Content starts

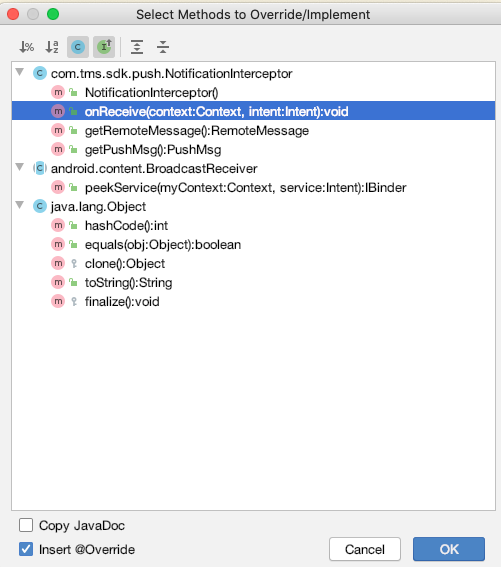The width and height of the screenshot is (501, 567).
Task: Uncheck the Insert @Override checkbox
Action: (26, 549)
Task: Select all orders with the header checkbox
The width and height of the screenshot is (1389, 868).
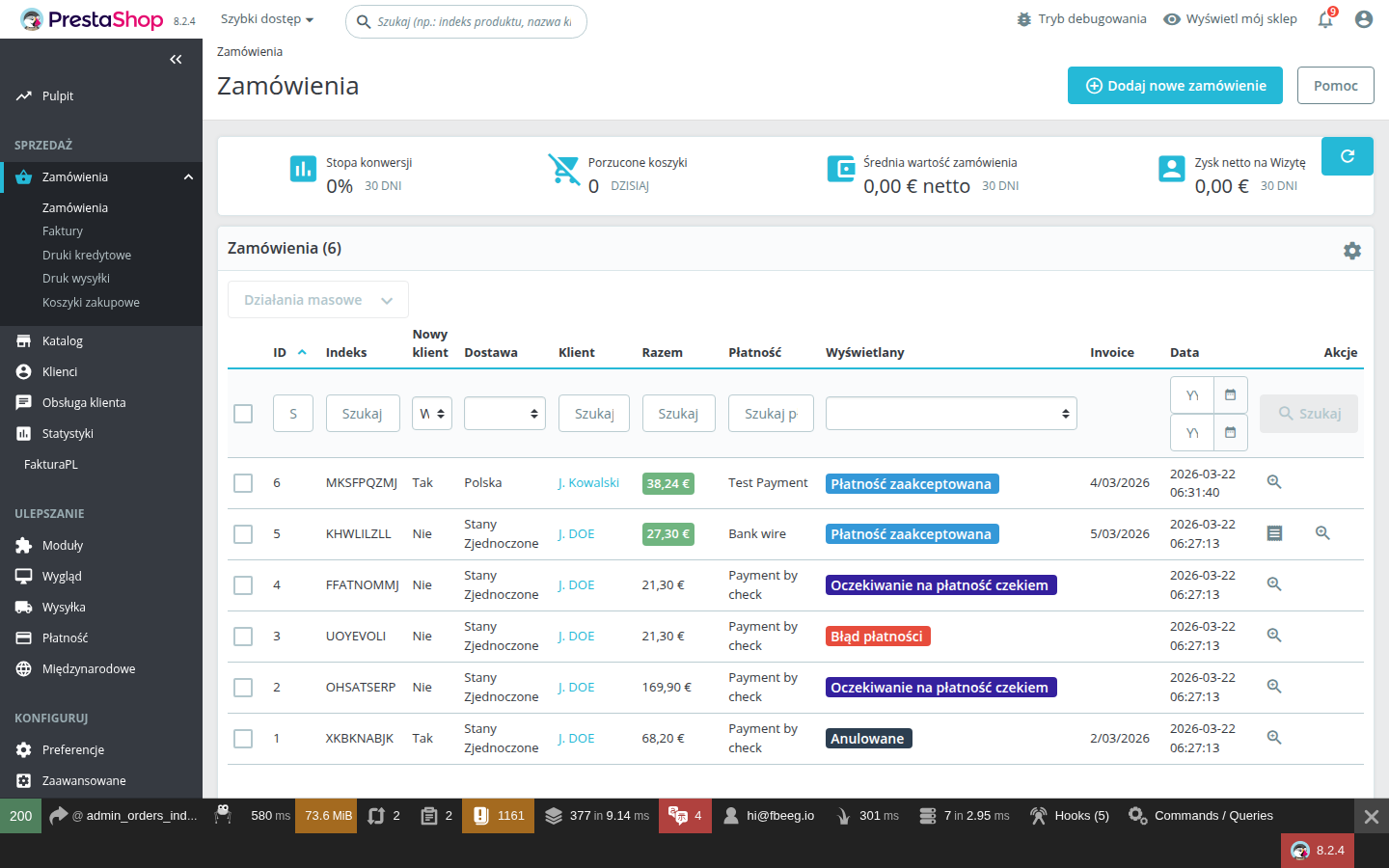Action: [242, 413]
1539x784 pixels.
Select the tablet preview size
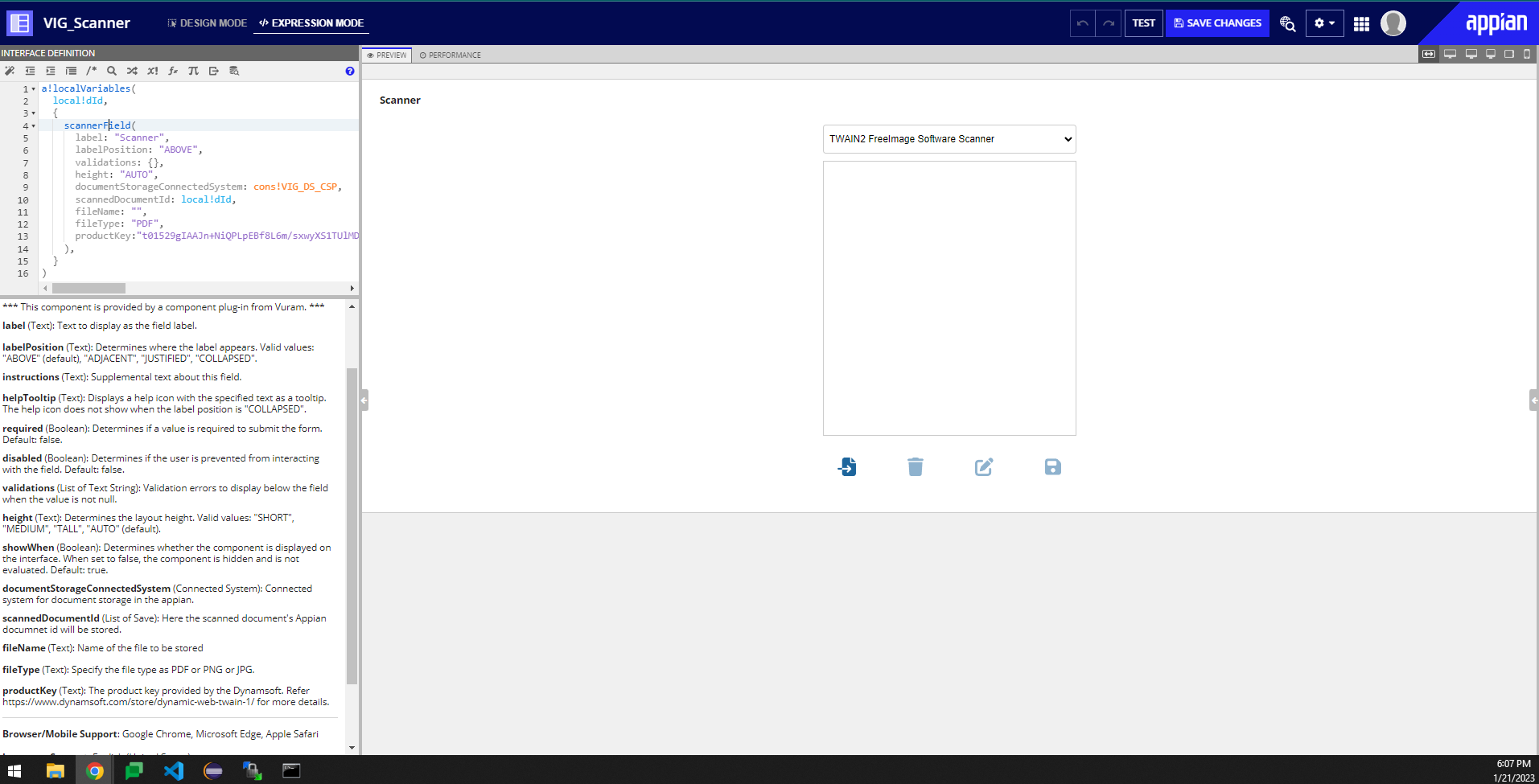pyautogui.click(x=1509, y=54)
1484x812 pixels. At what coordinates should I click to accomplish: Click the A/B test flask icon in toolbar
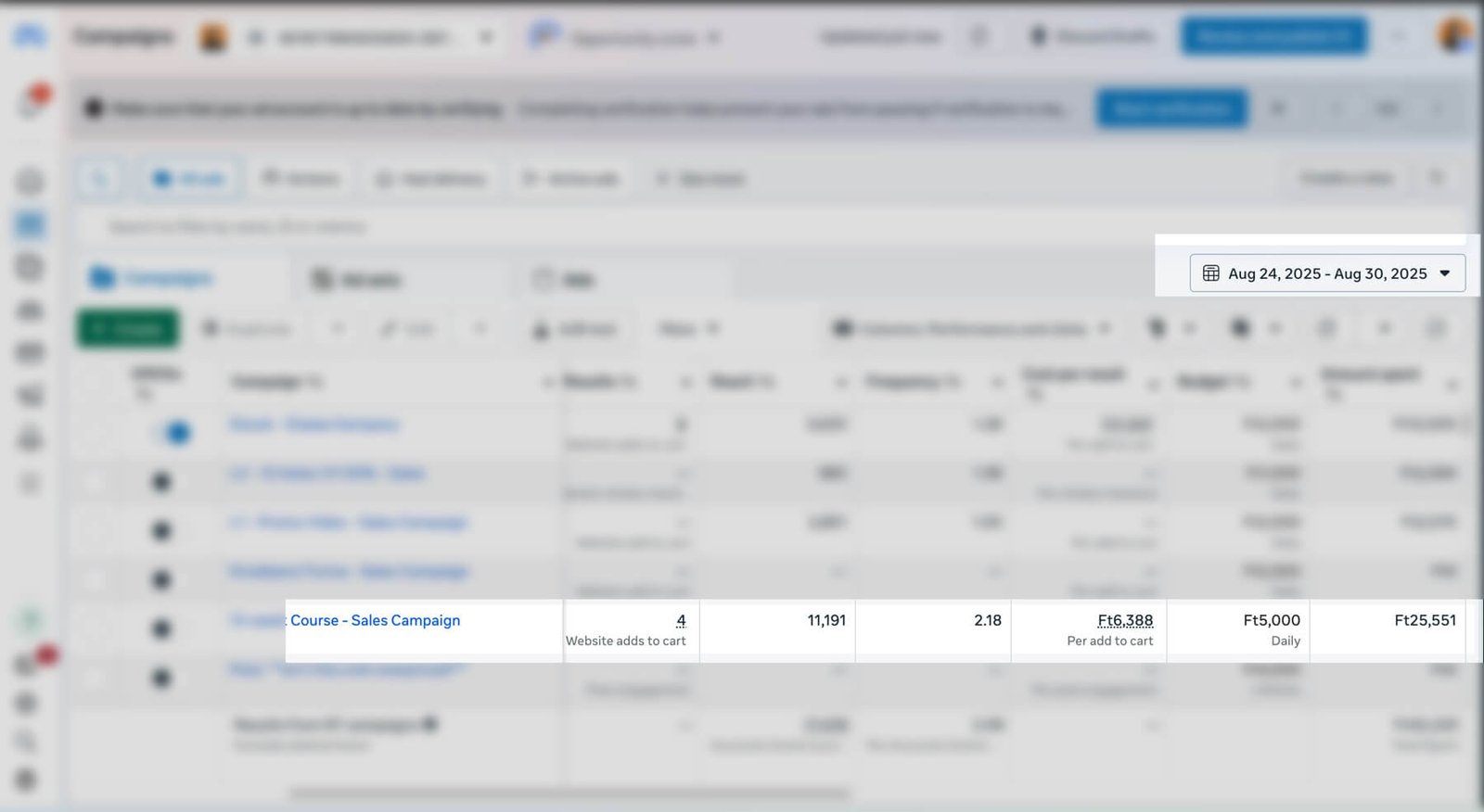(541, 329)
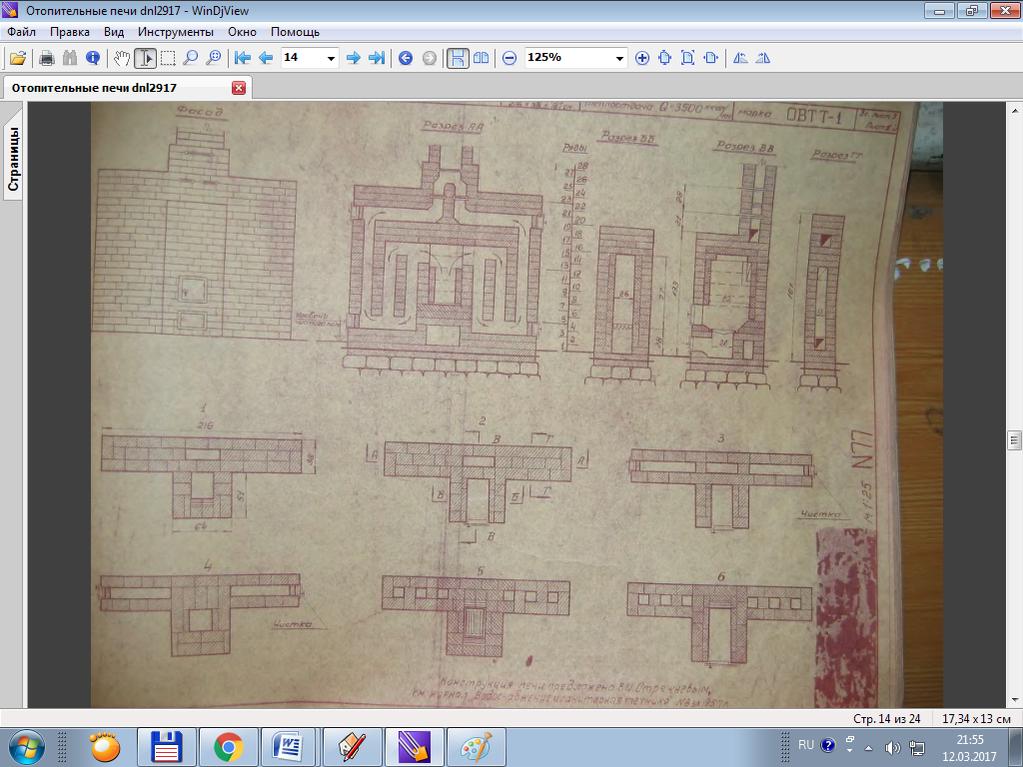The width and height of the screenshot is (1023, 767).
Task: Choose the rectangle Select Region tool
Action: click(x=168, y=58)
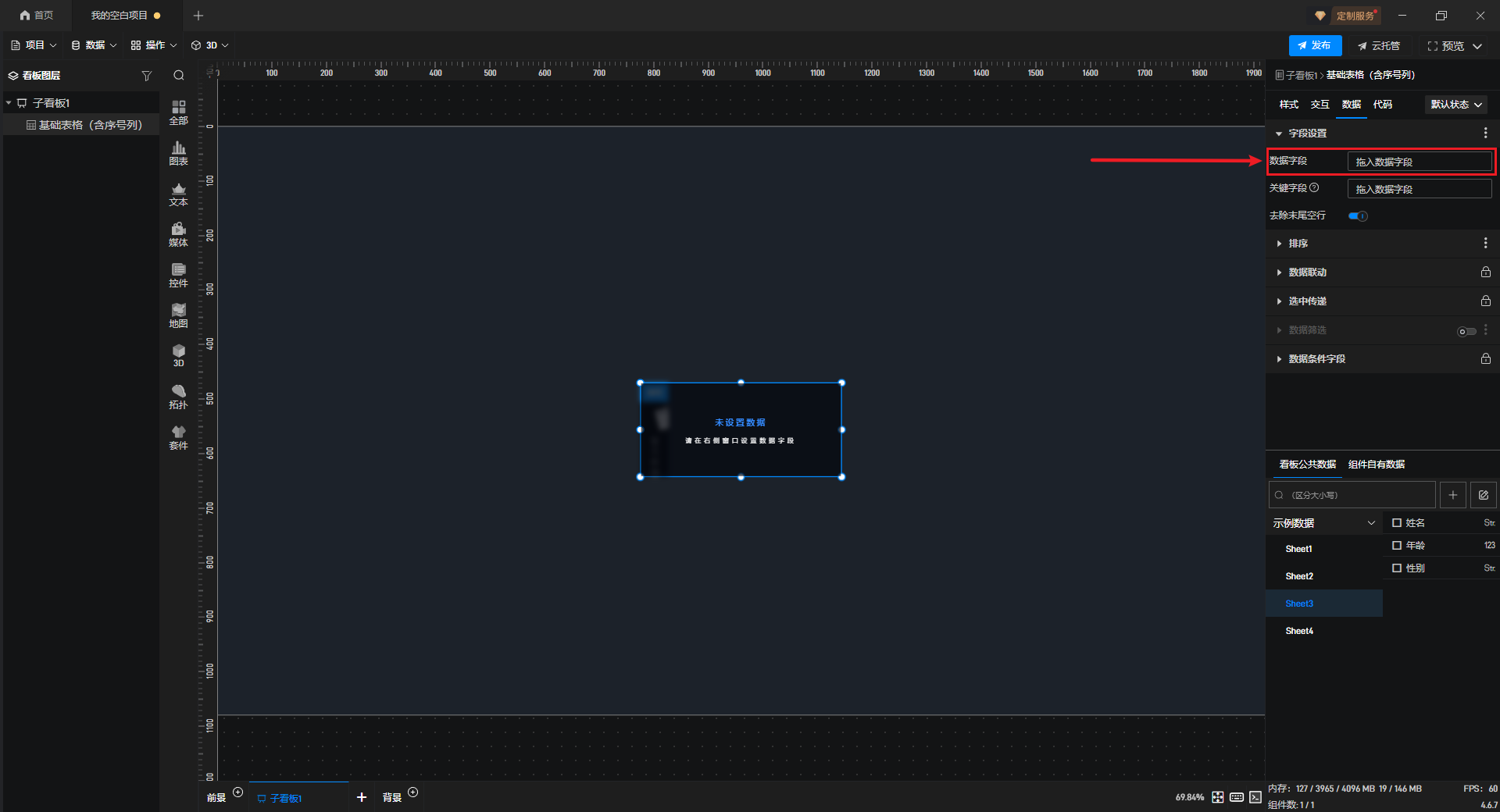Click the 云托管 cloud hosting button
Screen dimensions: 1500x812
tap(1379, 46)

Content ends

• [PROBLEM DETAILS]
Emit the lines of the data above from the one containing "1484x812 pixels. At" through its final line, both endpoints included. Pictures do not belong in the output.

• [FINAL ANSWER]
1484x812 pixels. At what coordinates should I click to accomplish: Click the A/B test flask icon in toolbar
(541, 329)
The width and height of the screenshot is (1023, 767).
Task: Choose the rectangle Select Region tool
Action: click(x=168, y=58)
Click the 云托管 cloud hosting button
Screen dimensions: 1500x812
tap(1379, 46)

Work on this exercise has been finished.